The nonprofit created a for-profit arm in 2019—the arm that then went on to raise billions from investors including Microsoft—and each year in its tax returns it notes that its “goal is to advance digital intelligence in the way that is most likely to benefit humanity as a whole, unconstrained by a need to generate financial return.”

The organization’s for-profit arm that Altman ran must “give priority” to OpenAI’s mission “over maximizing profits.”

What is the job of OpenAI’s board of directors?

The board has only four members now that Altman has been fired and OpenAI’s president, Greg Brockman, has quit. Previously, a few other directors came and went, including co-founder Elon Musk, who relinquished his seat when he left the company in 2018. Other past high-profile directors include LinkedIn CEO Reid Hoffman, Republican Congressman Will Hurd and Shivon Zilis, director of operations and special projects at Musk’s Neuralink and the mother of two of Musk’s children.

The four remaining board members are:— Ilya Sutskever, Open-AI co-founder and the company’s chief scientist; — Adam D’Angelo, former Facebook executive and founder of the question-and-answer website Quora;

— Tasha McCauley, adjunct senior management scientist at Rand, a nonprofit in Santa Monica, Calif.;— Helen Toner, director of strategy and foundational research grants at Georgetown University’s Center for Security and Emerging Technology, a nonprofit in Washington, D.C.Sutskever, who told Altman he was fired, was among hundreds of employees at OpenAI who signed a letter Monday pledging to quit the company if the current board that he sits on doesn’t resign.

Why is the board so small?

▶ WHAT YOU SHOULD DO: Resume the explainer on OpenAI's board after its final line, "Why is the board so small?" The data that comes after this point is separate material and is not part of the OpenAI board explainer.

▶ RECORD SET:
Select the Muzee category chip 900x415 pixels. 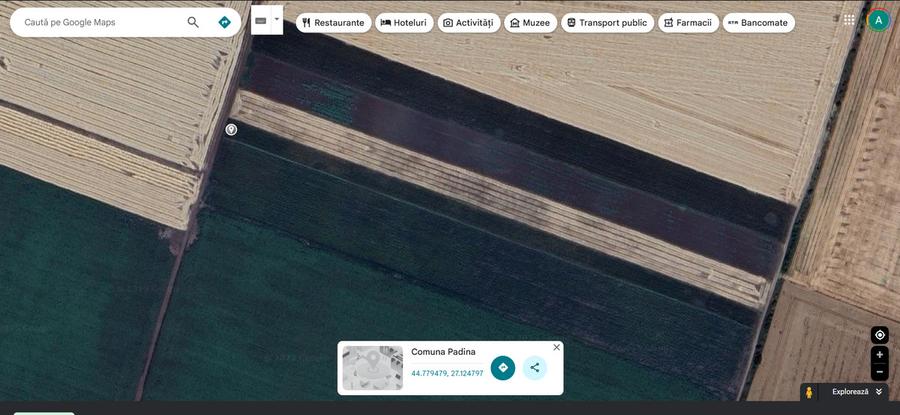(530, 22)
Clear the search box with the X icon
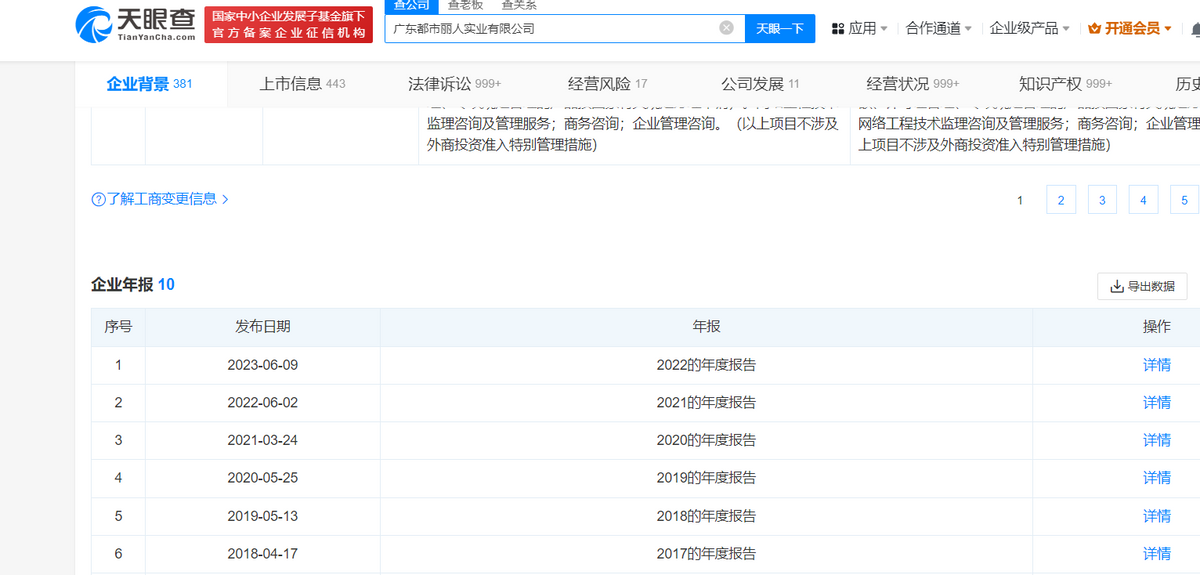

--

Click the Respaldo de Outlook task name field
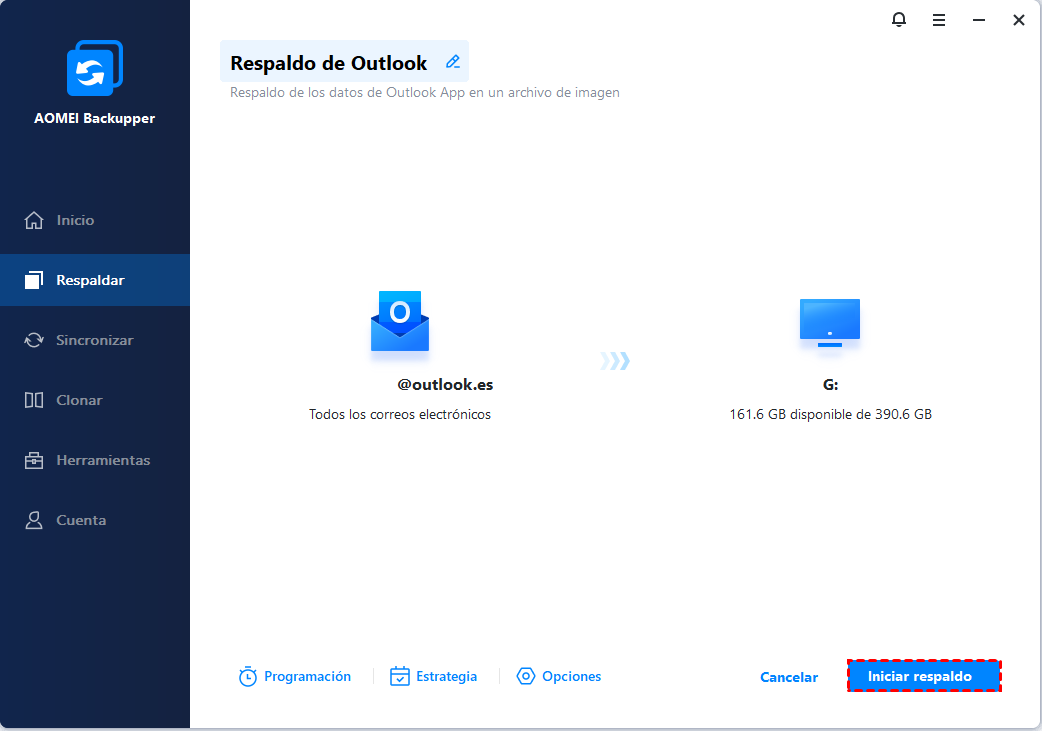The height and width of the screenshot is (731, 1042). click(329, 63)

--

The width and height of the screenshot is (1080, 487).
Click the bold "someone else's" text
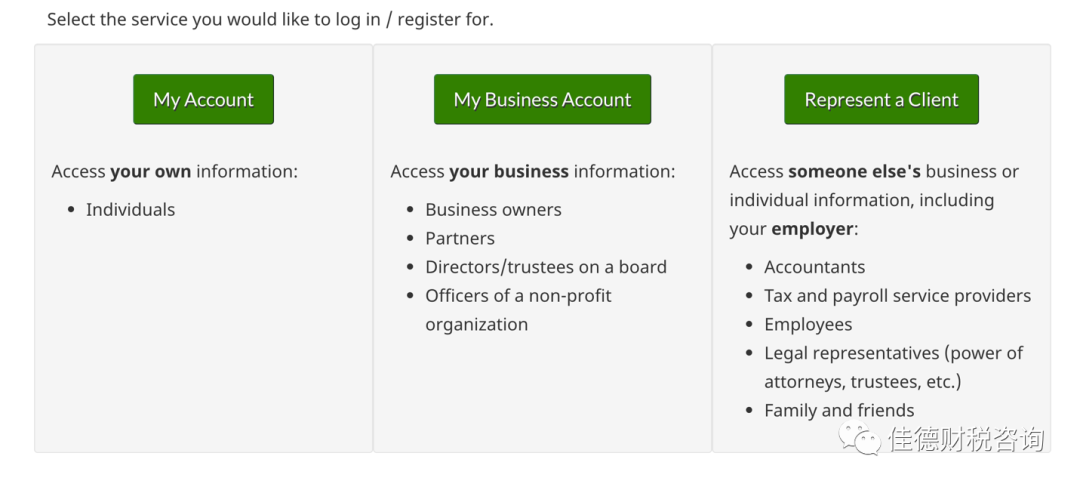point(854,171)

▶ ANSWER BELOW:
OpenAI’s board lost five members this year, including Altman and Brockman. Hoffman, Hurd and Zilis also left earlier in the year. Hoffman said he left so he could invest in companies using OpenAI’s software without a conflict of interest, while Hurd launched a run for president of the U.S.

Most company boards, including those of nonprofits, have a minimum of seven members and a maximum of 15, according to Martha Heller, chief of Heller Search, an executive-search firm in Massachusetts that recruits talent mainly for technology companies.

“Six is quite small, and four is very small,” she said.

Large boards are important for having balance and diversity so no single person gains too much control, Heller said, adding that such characteristics are especially important for a company dealing with novel technology like AI.

“If it’s too small you almost have a monopoly on decision-making, a monopoly on governance, a monopoly on power,” she said. “OpenAI had such a small board they did not have that balance.”

How were the board members chosen?

Boards generally govern themselves in terms of their size, members and expulsion of sitting members.

To build a board from scratch, a company’s founders and any early executive recruits will often seek out directors with deep pockets to help fund operations, Heller said. They will also look to executives who have led similar companies so they can offer an experienced-based perspective, she said.

Silicon Valley startup boards typically are dominated by investors—the people with the most stake in the success of the business—OpenAI’s charter bars the majority of the board from having a financial stake in the for-profit arm.

Where does the board go from here?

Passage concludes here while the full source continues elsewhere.